Background: Vitamin D deficiency is associated with active Crohn’s disease (CD). However, it remains unclear if lower 25-hydroxyvitamin D [25(OH)D] concentration is the cause, or consequence, of intestinal inflammation. Existing literature has focused on circulating 25(OH)D rather than the active metabolite 1,25(OH)2D, or its breakdown product, 24,25(OH)2D. We aimed to characterise vitamin D metabolism in a cohort of patients with active and inactive CD.
Methods: Fifty-four patients with CD and not on corticosteroids or vitamin D supplements, were enrolled in a 6-month prospective cohort study. Sera were collected on enrolment and at 6 months and tested for 25(OH)D, 1,25(OH)2D, 24,25(OH)2D using liquid chromatography tandem mass spectroscopy as well as vitamin-D-binding protein.

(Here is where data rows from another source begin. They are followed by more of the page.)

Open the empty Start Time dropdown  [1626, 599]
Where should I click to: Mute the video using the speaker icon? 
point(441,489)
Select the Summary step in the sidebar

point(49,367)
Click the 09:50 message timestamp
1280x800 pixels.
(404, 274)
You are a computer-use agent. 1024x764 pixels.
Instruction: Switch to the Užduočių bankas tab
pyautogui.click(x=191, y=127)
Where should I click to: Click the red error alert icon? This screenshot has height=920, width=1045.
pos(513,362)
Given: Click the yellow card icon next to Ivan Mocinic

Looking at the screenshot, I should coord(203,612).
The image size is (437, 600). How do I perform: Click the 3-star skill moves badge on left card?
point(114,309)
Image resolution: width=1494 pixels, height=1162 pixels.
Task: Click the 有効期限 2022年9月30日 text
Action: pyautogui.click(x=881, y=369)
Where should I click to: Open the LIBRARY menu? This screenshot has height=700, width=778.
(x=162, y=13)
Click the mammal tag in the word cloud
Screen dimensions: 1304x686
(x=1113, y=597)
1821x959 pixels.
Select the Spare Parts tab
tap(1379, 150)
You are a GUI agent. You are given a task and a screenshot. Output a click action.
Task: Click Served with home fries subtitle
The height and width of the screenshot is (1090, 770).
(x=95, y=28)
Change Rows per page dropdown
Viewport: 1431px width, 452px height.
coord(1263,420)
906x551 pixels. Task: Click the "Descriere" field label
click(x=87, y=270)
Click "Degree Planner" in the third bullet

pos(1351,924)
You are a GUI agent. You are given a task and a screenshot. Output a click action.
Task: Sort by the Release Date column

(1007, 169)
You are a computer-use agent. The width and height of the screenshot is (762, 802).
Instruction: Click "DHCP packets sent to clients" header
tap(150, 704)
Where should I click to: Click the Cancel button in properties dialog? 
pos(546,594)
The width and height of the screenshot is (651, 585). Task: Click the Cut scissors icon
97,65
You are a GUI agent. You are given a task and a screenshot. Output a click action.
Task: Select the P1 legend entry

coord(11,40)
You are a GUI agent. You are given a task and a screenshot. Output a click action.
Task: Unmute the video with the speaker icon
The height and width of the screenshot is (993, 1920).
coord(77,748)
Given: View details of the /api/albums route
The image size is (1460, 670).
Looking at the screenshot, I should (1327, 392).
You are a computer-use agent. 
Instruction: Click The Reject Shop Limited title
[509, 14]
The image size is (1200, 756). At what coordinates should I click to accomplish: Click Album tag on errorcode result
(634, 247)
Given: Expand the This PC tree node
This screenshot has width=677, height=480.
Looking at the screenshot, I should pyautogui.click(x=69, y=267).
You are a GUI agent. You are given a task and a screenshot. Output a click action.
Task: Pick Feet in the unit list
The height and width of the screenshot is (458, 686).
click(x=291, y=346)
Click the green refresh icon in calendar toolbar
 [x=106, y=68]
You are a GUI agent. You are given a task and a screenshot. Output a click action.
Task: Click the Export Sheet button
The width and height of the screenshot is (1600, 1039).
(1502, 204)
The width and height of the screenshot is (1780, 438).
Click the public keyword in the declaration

Results: There were no differences in 25(OH)D or 1,25(OH)2D levels between participants with active versus inactive disease. Levels of 24,25(OH)2D were significantly lower in those with active compared with inactive disease (mean 3.9 versus 6.0 µmol/l; p = 0.007) and therefore the ratio of 25(OH)D:24,25(OH)2D was higher (mean 17.3 versus 11.1; p = 0.001). In those patients with active disease who achieved remission, there was a mean increase in 25(OH)D of 32.3 nmol/l (i.e. to a level in the sufficient range) and 24,25(OH)2D of 2.1 µmol/l. These increases were not seen in patients with persistently active or inactive disease.
Conclusion: Levels of 24,25(OH)2D, but not 25(OH)D, were lower in patients with active CD, and spontaneously increased with resolution of underlying inflammation. The utility of 24,25(OH)2D as a biomarker of disease activity and vitamin D status in CD warrants further exploration.